D'où l'ingrat dilemme du vieil Européen habitué aux volumineuses brochures, débats d'idées, choix de société et autres lunes trompeuses mais gratuites : passer le tee-shirt du supporteur ou bien relire Flavius Josèphe dans son transat. Il n'y a pas de politique qui vaille en dehors des réalités ? Soit. Mais, quand la réalité devient virtuelle, la posture substance et la réclame programme, la politique pour de bon devient apolitique : un sport professionnel, parmi d'autres. L'enjeu de ce mercato ? La poursuite du jeu. Après deux siècles de messianisme laïque (de la prise de la Bastille à l'écroulement du mur de Berlin), voici le retour en douce de l'éternel retour, non plus celui des saisons mais des matchs à date fixe.

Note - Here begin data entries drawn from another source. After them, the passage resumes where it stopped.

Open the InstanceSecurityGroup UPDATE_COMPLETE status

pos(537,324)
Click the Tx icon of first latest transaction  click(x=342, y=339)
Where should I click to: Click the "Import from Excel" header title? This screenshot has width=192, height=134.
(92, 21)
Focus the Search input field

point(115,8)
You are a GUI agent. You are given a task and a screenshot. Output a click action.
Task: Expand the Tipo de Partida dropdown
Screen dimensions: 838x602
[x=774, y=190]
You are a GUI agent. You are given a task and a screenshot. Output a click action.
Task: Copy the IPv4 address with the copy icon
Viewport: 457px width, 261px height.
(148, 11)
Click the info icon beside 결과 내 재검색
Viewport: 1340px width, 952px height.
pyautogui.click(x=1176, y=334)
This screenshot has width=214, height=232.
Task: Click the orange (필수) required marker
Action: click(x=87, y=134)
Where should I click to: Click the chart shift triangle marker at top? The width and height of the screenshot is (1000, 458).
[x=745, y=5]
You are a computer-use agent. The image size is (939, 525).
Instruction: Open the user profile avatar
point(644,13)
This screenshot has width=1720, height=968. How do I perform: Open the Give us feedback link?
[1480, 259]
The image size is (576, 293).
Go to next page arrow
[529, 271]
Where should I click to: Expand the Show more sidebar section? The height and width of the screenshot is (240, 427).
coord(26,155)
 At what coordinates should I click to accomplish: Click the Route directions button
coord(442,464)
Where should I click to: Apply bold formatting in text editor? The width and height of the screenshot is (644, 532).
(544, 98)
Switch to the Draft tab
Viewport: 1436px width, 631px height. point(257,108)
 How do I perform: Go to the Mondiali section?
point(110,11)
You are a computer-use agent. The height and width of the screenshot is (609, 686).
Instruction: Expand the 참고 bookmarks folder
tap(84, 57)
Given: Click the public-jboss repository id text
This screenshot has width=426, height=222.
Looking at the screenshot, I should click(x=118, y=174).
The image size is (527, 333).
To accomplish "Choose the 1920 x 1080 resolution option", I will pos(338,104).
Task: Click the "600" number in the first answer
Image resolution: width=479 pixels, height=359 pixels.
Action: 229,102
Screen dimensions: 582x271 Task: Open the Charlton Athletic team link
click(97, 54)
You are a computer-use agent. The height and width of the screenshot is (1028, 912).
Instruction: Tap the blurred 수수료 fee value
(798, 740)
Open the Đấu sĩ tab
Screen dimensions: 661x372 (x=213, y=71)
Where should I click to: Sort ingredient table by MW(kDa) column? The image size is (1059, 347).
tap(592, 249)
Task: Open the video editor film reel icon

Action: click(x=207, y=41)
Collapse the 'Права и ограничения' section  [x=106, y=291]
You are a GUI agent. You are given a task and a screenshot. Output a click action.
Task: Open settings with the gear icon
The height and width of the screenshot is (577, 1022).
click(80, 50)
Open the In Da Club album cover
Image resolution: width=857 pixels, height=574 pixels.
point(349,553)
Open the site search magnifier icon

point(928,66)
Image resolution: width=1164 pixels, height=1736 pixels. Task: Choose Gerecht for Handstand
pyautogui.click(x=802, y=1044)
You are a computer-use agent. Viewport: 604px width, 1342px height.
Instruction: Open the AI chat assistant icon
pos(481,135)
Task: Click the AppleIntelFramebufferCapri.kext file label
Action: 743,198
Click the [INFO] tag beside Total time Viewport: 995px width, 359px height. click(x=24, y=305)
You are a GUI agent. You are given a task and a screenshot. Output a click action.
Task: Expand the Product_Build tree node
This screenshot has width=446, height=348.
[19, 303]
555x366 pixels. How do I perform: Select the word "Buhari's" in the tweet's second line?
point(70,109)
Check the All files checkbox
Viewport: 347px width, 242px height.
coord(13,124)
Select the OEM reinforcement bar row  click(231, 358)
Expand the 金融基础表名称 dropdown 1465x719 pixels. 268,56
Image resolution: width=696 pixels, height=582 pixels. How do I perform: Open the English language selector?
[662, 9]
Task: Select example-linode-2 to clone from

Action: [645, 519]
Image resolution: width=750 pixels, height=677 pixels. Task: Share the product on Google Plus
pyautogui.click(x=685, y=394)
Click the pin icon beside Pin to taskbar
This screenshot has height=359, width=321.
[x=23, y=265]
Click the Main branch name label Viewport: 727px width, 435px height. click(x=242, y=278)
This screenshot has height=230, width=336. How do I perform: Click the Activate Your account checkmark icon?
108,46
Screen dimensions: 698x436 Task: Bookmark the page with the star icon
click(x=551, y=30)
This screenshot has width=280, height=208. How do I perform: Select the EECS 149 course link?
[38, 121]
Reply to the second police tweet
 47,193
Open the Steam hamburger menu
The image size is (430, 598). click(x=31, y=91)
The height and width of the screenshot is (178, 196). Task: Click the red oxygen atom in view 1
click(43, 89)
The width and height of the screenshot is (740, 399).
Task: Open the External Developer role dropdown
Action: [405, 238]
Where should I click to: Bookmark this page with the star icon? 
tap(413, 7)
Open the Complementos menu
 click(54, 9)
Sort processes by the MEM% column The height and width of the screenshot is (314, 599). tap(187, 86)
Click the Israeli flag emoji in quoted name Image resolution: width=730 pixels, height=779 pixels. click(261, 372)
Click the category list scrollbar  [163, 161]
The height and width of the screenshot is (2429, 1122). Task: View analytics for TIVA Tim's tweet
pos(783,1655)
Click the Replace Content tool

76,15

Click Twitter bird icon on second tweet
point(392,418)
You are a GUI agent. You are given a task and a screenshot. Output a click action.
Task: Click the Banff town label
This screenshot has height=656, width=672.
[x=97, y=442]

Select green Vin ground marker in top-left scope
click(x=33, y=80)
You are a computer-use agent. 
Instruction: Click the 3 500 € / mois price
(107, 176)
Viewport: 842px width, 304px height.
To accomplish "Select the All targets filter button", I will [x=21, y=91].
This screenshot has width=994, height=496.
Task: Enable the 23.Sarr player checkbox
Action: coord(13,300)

Ce n'est pas la petite ambition qui reprend ses droits sur la grande promesse, c'est en attendant le body-building, le foot ou le cyclisme, religions light. Vu ce qu'ont donné les cultes hard de la "lutte finale", libre à chacun de se féliciter de ce que la course au pompon n'ait plus un avant-goût d'Armageddon mais le suspense modeste d'un Poitiers-Neuilly en première division.
GÉNÉRATIONS
Les généreux qui ont commencé à 20 ans par vivre pour la politique avant de vivre de la politique, la quarantaine venue, sont bien forcés de changer de braquet. Les amateurs, eux, peuvent quitter le terrain sans trop se trahir. L'engagement, cela n'a jamais été signer une pétition ni escalader une tribune, mais faire bande. La fraternité ne se commande pas. Pas plus que les orages, désirés ou non. On vit trop vieux. D'où des déphasages. Ceux qui depuis 1968 se sont succédé à la barre, côté socialiste - chacun ses saints et sa paroisse -, illustrent assez bien le train des mentalités domestiques.
Il y eut la génération des combattants qui avaient fait la guerre et la Résistance : François et Danièle Mitterrand, Gaston Defferre et Edmonde Charles-Roux. Ensuite, par eux hissée sur le pont, la génération des militants, formée dans les luttes anticoloniales, qui étaient passés par le djebel, les tracts du petit matin et les manifs du soir : Jean-Pierre Chevènement, Pierre Joxe, Lionel Jospin, Michel Rocard. Vinrent ensuite les consistants. Ceux-là n'ont pas reçu de coups sur la figure, mais la bourlingue, plus une culture de première main, cela engendre des responsables comme Hubert Védrine ou Dominique de Villepin, plus qu'estimables, ou comme Laurent Fabius et Jack Lang. On n'aurait pas eu l'honneur de les aider, tous ceux-là, à divers titres ou degrés, sans une certaine communauté de réflexes.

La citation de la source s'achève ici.